Suatu hari saat ia berjalan-jalan untuk menikmati mekarnya bunga sakura, ia bertemu dengan seorang samurai tangguh, Eguchi Mangashiro yang menantangnya duel. Lady Ito merasa bahwa inilah kesempatan untuk membuktikan bahwa ia layak dihargai sebagai petarung cantik. Atas persetujuan ayahnya, mereka melakukan duel dan lady Ito kalah. Namun, kekalahannya ia anggap sepadan dengan pengalaman mendapatkan penghargaan atas kemampuannya bermain pedang. Ia pun menaruh hati pada Eguchi dan berharap lelaki itu yang kelak menjadi suaminya.
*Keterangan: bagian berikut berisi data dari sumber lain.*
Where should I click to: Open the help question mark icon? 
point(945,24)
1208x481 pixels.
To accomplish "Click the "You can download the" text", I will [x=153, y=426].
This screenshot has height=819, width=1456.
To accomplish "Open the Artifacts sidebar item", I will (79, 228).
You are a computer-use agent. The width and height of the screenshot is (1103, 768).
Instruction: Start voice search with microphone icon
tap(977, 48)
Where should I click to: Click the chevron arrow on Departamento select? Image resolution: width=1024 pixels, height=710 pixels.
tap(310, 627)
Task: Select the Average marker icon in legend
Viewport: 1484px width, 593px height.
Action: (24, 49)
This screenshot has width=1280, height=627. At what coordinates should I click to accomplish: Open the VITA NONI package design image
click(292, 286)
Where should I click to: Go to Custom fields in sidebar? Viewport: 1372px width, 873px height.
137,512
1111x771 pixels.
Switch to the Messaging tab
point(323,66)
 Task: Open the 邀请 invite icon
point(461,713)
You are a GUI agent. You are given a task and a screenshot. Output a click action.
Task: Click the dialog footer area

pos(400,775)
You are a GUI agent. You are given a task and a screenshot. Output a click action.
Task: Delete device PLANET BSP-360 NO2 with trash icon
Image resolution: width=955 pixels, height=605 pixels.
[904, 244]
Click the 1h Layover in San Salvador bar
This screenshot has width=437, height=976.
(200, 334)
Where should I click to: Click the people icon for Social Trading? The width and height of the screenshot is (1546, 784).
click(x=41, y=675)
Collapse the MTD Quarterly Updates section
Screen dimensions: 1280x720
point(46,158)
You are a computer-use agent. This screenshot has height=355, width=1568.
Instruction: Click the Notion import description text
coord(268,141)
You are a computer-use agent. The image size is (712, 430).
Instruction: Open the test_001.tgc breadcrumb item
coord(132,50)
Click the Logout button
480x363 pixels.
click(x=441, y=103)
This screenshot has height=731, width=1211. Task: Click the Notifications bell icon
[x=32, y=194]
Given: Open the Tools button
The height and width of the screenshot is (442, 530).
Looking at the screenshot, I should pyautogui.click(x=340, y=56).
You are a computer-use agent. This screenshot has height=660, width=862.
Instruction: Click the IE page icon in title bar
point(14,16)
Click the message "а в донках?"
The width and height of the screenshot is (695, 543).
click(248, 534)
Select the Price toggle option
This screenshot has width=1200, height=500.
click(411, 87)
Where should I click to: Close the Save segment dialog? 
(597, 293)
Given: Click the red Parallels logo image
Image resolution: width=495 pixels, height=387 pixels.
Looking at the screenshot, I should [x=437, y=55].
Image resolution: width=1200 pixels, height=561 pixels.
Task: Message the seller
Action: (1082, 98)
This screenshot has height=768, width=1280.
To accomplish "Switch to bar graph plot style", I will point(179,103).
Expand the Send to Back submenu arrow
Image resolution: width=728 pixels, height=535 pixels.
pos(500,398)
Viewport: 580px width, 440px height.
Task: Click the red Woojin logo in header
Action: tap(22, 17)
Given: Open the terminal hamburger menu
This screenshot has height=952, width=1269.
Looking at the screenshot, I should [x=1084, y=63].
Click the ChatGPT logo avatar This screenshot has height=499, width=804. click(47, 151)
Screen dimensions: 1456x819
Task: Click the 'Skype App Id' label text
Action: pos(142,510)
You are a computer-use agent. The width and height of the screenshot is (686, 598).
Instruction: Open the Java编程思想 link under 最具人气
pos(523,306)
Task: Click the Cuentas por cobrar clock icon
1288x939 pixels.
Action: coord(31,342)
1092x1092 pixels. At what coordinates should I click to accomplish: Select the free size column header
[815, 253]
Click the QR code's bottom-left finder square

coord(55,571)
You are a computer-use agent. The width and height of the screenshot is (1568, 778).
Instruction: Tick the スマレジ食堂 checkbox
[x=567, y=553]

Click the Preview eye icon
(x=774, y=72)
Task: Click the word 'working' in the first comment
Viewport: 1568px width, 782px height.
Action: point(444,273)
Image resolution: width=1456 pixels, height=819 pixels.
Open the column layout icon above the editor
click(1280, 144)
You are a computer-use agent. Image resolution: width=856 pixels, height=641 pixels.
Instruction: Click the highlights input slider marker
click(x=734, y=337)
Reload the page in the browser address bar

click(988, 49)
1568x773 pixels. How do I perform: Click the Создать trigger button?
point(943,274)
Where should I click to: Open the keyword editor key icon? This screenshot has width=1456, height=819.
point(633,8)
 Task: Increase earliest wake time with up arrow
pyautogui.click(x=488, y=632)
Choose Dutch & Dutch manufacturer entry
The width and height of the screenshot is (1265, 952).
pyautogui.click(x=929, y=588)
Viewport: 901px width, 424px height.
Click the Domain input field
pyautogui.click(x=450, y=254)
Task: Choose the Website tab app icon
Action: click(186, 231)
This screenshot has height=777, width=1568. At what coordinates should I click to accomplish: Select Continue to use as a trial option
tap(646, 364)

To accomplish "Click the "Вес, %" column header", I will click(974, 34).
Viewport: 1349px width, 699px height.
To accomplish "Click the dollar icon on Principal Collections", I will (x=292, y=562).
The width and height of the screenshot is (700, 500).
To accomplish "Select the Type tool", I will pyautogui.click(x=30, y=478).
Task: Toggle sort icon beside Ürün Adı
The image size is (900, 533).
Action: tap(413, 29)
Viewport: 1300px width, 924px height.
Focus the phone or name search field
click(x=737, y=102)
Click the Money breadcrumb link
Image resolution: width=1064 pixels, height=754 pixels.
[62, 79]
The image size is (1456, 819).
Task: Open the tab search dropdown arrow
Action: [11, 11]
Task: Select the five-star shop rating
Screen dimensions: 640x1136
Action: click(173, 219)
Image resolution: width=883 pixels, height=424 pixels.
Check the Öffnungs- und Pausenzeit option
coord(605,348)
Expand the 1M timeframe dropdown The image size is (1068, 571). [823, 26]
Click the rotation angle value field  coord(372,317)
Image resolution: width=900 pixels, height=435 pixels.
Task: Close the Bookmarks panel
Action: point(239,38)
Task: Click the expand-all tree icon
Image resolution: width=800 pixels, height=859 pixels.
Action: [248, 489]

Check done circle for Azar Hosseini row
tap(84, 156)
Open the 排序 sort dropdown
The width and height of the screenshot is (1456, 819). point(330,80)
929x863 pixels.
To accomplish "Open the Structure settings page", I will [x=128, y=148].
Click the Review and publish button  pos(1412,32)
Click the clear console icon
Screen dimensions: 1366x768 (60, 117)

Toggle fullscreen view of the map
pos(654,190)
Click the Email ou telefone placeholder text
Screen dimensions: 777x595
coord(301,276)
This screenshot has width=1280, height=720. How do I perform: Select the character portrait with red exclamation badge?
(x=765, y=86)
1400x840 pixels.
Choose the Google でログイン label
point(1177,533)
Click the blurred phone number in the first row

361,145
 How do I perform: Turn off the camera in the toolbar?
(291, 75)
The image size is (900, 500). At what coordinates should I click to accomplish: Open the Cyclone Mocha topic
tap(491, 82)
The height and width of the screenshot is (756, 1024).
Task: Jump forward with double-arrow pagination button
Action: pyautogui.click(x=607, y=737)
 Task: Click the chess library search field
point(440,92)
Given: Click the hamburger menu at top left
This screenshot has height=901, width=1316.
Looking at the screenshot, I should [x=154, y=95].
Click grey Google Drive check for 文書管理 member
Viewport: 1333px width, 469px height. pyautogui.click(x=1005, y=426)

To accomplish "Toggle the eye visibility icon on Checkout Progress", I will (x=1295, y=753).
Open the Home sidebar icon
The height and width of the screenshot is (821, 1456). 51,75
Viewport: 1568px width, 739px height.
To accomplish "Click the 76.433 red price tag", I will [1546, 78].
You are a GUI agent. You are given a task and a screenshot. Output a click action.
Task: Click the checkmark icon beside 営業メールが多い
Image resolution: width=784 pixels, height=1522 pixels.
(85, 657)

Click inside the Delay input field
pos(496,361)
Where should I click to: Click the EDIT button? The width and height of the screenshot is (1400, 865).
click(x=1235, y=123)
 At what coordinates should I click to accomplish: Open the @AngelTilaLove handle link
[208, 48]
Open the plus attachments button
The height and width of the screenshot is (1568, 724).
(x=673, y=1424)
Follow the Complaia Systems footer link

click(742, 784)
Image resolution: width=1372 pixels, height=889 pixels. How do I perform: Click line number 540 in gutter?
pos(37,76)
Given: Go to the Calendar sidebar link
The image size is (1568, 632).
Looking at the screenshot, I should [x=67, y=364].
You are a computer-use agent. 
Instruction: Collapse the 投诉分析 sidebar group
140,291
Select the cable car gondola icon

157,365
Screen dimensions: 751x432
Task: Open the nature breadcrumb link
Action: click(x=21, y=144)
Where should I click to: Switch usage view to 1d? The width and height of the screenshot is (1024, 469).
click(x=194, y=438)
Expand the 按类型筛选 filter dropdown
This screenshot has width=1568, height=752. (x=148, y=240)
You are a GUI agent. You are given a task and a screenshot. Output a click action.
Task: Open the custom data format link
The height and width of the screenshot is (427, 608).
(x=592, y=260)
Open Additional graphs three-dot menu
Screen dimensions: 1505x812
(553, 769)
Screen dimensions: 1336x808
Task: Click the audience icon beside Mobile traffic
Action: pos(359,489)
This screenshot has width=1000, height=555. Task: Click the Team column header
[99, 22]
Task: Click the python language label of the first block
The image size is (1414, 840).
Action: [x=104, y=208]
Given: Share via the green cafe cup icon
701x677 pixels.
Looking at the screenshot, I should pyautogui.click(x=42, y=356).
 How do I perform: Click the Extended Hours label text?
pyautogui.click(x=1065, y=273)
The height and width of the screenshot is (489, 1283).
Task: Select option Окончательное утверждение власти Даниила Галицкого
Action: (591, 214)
Ayahnya yang memahami perasaan puterinya buru-buru mengabarkan bahwa Eguchi akan segera menikah dengan lady Kayo, sedangkan Ito sendiri akan menikah dengan Saisuke. Ito tak terlalu menyukai calon suaminya yang pembelajar namun terkesan tak serius, suka makan, genit dan selalu tersenyum. Kepada Saisuke itu menceritakan semua hal termasuk perselingkuhan lady Kayo dengan seorang petinggi samurai yang di kemudian hari diketahui membuat Eguchi bunuh diri.
Pertemuan Lady Ito dan Eguchi. Sumber: subscribe.ru

Setelah dibantu Saisuke melakukan investigasi atas kematian Eguchi, Lady Ito memutuskan untuk membunuh sang samurai selingkuhan Kayo. Lelaki itu diketahui berasal dari keluarga yang memiliki kekuasaan dan kebal hukum. Tidak seorang pun berani untuk mengajukan tuntutan padanya atas kematian Eguchi, dan hal ini membuat lady Ito marah. Ia ingin menegakkan keadilan dan agar masyarakat paham bahwa lelaki seperti itu tak layak jadi samurai.
Lady Ito dan calon suaminya. Sumber: subscribe.ru

Suatu hari lady Ito mengirimkan surat kepada sang samurai untuk menemuinya di suatu tempat pagi-pagi sekali. Lady Ito datang sendirian, namun samurai itu datang dengan anak buahnya. Sang samurai meremehkan kemampuan lady Ito yang memang belum pernah memainkan pedang sungguhan. Setelah ketiga anak buah sang samurai tumbang oleh pedang lady Ito, sang samurai berhasil melumpuhkan lady Ito. Untunglah lady Ito membawa belati hadiah dari ayahnya dan dengan belati itu ia berhasil membunuh sang samurai. Seisuko datang menolongnya dan membuat kejadian itu seolah-olah sebuah perampokan. Tak seorang pun tahu bahwa lady Ito pelakunya.

Dari film ini aku belajar bahwa perempuan yang mampu menguasai ilmu yang berkaitan dengan kepentingan publik haruslah tampil di masyarakat dan menegakkan keadilan. Laki-laki dan perempuan sama-sama berkesempatan unjuk diri untuk kepentingan publik. Sebab, jika orang baik diam saja saat melihat ketidakadilan dan kejahatan menguasai masyarakat, maka para penjahat dengan kemampuan hebat yang akan memenangkan segalanya.